The revenue’s application for reference under section 256(1) was also dismissed
by the Tribunal.
(Related Assessment year : 1989-90) – [CIT
v. Neo Poly Pack (P) Ltd. (2000) 245 ITR 492 : 112 Taxman 363 (Del.)]
Where a house
property was a commercial asset, used by assessee as such in beginning and
later due to shifting of its branches to outstations, one of its floors
becoming surplus was exploited by assessee by letting out to others, rental
income derived therefrom was assessable as business
income
The assessee was a company carrying on business as
authorised dealers in Tata Diesel Vehicles. The building from which they
carried on their business consisted of three floors including the
ground floor.

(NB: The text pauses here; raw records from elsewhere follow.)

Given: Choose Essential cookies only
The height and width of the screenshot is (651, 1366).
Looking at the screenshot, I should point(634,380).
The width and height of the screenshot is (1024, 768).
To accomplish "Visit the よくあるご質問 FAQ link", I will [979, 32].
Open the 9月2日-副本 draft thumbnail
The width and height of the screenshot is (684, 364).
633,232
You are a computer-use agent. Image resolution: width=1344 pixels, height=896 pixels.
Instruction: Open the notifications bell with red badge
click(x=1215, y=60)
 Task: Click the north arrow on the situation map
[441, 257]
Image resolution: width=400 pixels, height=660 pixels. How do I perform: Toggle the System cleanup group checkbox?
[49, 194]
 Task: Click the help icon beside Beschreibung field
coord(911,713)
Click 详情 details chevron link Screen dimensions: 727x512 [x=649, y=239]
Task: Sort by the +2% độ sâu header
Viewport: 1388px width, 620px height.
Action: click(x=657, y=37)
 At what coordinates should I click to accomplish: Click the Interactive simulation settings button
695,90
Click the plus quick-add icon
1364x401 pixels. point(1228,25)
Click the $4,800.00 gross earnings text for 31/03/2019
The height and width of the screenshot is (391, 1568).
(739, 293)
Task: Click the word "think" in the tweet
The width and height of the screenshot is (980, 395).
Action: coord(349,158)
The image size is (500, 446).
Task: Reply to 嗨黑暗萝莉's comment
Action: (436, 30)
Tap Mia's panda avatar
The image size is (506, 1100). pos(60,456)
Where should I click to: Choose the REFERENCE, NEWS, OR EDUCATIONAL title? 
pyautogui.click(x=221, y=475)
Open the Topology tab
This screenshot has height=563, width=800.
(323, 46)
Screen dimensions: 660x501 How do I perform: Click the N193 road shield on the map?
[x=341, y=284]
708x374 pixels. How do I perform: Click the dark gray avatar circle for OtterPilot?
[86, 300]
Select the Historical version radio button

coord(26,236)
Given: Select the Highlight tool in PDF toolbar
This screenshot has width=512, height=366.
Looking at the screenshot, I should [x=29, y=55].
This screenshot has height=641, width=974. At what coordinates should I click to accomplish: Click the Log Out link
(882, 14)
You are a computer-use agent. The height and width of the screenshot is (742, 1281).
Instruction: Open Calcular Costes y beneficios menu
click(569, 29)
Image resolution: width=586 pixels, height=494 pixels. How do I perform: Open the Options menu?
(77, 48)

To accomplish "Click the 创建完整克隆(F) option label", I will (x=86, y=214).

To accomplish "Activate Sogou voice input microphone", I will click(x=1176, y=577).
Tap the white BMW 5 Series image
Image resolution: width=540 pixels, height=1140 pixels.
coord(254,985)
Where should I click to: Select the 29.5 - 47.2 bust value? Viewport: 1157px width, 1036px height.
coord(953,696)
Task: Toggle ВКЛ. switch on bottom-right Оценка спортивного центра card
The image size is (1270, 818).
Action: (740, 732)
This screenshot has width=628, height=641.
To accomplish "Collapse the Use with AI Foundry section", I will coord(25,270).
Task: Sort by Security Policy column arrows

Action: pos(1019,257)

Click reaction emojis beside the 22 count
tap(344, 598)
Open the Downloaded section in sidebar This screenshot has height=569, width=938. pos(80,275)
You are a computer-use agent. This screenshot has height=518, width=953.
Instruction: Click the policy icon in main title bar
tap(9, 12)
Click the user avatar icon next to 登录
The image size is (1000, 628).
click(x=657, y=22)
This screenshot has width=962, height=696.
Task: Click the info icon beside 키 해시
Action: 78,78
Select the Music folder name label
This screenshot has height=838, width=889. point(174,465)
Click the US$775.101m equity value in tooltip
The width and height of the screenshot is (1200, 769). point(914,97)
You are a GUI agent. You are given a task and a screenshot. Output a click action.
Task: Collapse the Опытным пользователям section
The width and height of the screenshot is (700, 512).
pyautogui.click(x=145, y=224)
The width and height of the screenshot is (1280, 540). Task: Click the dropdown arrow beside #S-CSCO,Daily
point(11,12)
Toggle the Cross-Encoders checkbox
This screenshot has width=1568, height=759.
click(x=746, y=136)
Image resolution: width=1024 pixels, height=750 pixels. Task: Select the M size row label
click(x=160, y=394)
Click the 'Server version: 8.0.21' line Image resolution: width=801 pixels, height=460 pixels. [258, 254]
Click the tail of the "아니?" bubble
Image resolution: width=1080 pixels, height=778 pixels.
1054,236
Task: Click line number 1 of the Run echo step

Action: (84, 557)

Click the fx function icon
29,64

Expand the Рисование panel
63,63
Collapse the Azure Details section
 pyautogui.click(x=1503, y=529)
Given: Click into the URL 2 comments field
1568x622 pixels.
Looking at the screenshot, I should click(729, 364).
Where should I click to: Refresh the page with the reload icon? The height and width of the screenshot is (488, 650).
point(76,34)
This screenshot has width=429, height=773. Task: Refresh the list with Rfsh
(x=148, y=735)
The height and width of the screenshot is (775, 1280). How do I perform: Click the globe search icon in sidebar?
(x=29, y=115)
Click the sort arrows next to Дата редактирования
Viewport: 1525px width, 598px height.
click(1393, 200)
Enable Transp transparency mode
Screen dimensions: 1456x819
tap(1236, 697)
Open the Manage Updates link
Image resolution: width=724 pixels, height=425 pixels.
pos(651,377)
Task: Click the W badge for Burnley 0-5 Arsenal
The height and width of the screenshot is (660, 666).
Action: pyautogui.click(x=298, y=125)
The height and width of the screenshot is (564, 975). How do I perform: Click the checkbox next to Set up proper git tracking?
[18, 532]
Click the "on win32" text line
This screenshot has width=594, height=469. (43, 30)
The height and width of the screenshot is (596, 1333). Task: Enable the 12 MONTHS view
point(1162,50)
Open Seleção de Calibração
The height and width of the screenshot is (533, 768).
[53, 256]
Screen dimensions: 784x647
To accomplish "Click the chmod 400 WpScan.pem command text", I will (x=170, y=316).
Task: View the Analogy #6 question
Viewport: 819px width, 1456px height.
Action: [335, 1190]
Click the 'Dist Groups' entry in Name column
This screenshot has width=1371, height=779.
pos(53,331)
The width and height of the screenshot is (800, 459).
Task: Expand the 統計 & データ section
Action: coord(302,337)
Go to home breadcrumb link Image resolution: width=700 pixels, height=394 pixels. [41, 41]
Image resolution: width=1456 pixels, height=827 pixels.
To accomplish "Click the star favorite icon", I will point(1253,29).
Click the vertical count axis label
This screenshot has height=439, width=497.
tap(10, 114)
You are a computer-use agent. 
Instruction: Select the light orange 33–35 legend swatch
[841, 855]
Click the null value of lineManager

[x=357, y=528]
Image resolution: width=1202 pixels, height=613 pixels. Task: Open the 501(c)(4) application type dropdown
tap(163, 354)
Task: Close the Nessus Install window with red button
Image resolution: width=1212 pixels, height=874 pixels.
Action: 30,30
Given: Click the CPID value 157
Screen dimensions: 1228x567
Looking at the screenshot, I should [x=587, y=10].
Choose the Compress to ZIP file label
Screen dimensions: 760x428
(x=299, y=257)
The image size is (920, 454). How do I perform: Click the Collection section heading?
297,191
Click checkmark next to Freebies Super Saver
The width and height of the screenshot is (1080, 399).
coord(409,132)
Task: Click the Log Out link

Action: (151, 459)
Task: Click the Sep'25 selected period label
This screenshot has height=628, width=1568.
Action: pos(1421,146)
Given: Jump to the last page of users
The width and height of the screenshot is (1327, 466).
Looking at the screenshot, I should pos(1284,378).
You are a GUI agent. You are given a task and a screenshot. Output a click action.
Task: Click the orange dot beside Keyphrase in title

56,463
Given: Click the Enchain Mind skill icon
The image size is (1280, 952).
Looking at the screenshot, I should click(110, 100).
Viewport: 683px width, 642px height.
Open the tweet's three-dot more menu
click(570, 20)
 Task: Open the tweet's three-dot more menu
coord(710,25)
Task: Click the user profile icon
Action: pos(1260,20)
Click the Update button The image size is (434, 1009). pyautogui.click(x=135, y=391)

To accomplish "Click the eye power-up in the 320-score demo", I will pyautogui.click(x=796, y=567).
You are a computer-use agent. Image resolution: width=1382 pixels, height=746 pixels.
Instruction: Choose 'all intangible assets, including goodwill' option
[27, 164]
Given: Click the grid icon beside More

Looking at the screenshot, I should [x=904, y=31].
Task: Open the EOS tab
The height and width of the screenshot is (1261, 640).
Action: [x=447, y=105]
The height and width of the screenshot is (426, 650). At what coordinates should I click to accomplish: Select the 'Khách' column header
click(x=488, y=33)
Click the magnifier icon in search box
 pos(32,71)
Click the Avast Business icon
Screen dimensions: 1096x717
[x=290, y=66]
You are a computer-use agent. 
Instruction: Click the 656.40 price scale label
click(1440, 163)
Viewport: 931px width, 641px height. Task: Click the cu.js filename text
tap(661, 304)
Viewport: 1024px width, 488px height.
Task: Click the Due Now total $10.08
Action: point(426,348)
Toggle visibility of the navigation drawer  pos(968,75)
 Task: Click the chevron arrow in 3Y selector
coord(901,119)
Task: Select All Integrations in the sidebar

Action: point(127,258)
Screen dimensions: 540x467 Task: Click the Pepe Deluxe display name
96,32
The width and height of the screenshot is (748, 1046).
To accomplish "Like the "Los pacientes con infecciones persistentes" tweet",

While the two floors were used for the assessee's business,
second floor becoming surplus was let out to the Government department. For the
assessment years 1975-76 and 1976-77, the assessee claimed that as the entire
property was constructed with a view to use the same for the purpose of
its business and the surplus accommodation became available due to
shifting of its branches outside the city, the rental income should
be considered as business income. The Assessing Officer, however, taxed
the same as income from property. On appeal, the Commissioner
(Appeals) allowed the rental income. On the revenue's appeal, the Tribunal
confirmed the order of the Commissioner (Appeals). On reference:
Held: According to the assessee, the entire property was being used for business in the beginning but later on when the branches were shifted to outstations, second floor became a surplus and, hence, that was let out to a Government Department. Inasmuch as the nature of asset was a commercial asset, the assessee could exploit the same either by itself or by letting out the same to others. Therefore, in a matter like this, the fundamental position that has got to be ascertained is as to whether a particular building or premises is a commercial asset or a house property. If the premises is a commercial asset, then the income derived from there would amount to business income, as otherwise it would be income derived from property assessable under the head ‘Income from house property’. On facts, the Tribunal found in the instant case that the property in question was a commercial asset, which was used by the assessee as such in the beginning and later on after shifting its branches to outside stations, second floor became surplus, which was exploited by the assessee by letting out to others and, therefore, rental income derived therefrom was rightly assessable under the head ‘Business income’. (Related Assessment years : 1975-76 and 1976-77) – [CIT v. V.S.T. Motors (P) Ltd. (1997) 226 ITR 155 : 92 Taxman 205 (Mad.)]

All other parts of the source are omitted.